Without skipping or changing anything, print all the entries.

((

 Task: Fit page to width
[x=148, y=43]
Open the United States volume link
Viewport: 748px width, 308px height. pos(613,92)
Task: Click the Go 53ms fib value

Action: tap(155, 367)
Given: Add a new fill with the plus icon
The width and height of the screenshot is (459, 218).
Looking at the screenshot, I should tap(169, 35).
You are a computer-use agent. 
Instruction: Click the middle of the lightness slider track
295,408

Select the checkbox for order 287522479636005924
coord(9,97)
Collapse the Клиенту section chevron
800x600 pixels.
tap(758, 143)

))

Result:
 Task: Fit page to width
[x=148, y=43]
Open the United States volume link
Viewport: 748px width, 308px height. pos(613,92)
Task: Click the Go 53ms fib value

Action: tap(155, 367)
Given: Add a new fill with the plus icon
The width and height of the screenshot is (459, 218).
Looking at the screenshot, I should tap(169, 35).
You are a computer-use agent. 
Instruction: Click the middle of the lightness slider track
295,408

Select the checkbox for order 287522479636005924
coord(9,97)
Collapse the Клиенту section chevron
800x600 pixels.
tap(758, 143)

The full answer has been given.